[What you have to do] Could you repeat the items in full, starting at the line containing "At what coordinates" and ending at the line containing "[x=331, y=637]", with 145 added to every coordinate in the answers? Leave the pictures out.
━━━ Material for this exercise
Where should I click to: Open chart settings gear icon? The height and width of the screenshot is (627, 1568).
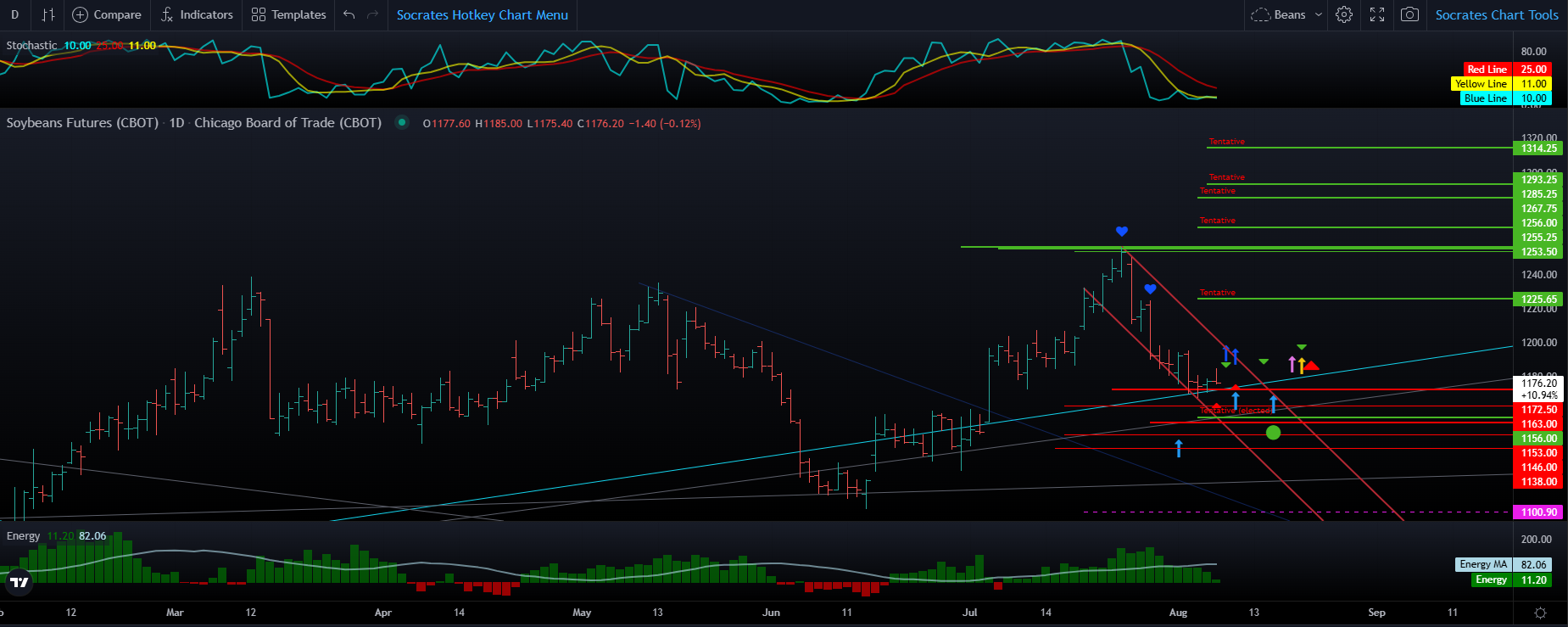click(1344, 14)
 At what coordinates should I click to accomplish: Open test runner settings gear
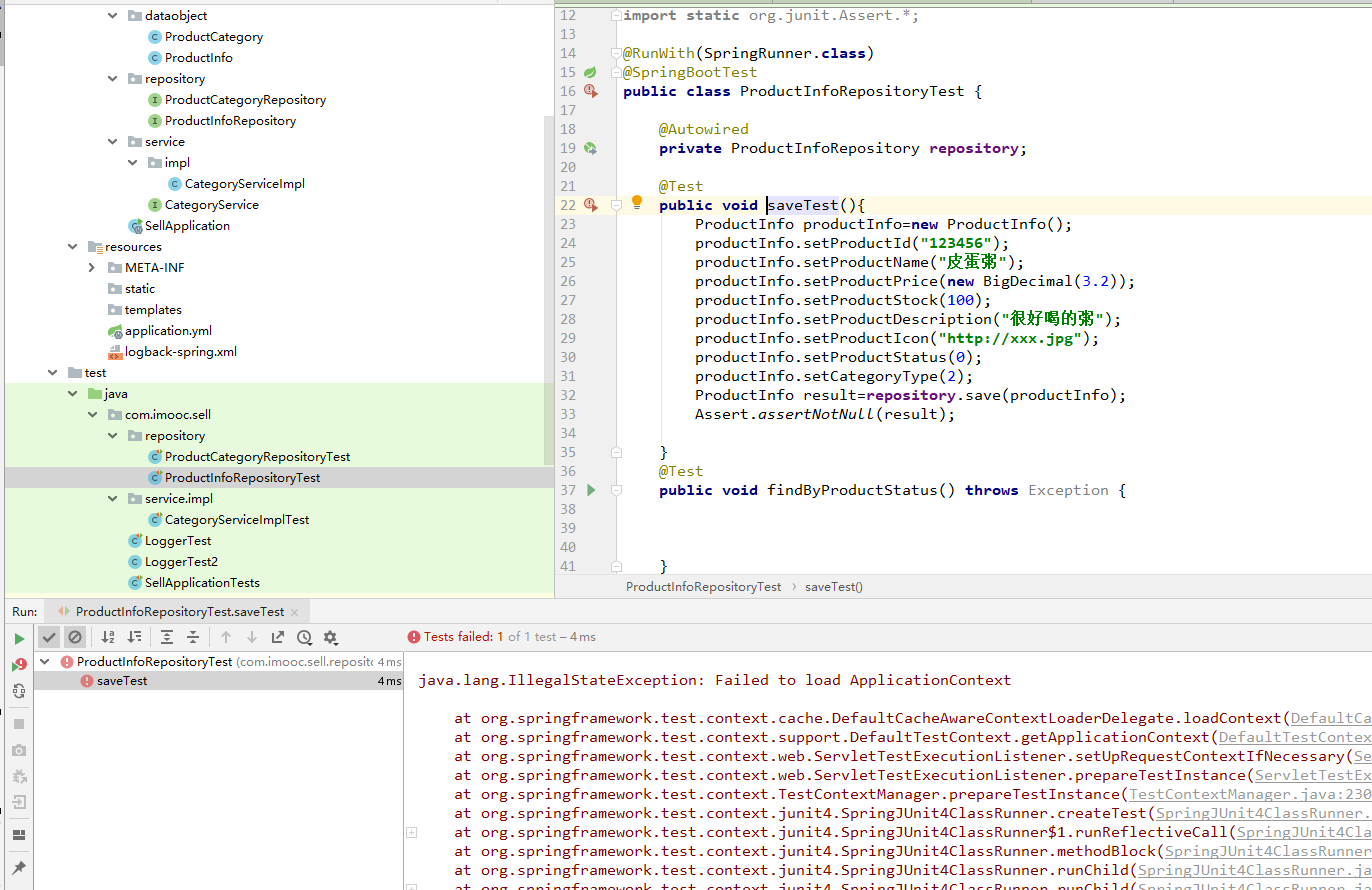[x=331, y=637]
━━━━━━
━━━ Material for this exercise
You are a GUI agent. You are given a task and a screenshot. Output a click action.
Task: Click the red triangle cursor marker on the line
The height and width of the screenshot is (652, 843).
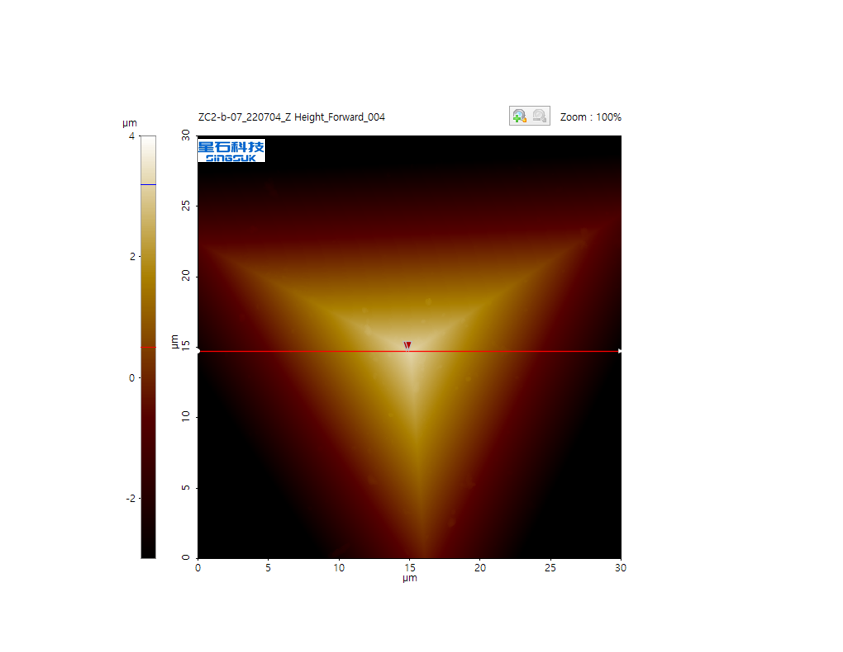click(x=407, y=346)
━━━━━━
[Response for this exercise]
 At what coordinates should I click to accomplish: Open test runner settings gear
[x=476, y=782]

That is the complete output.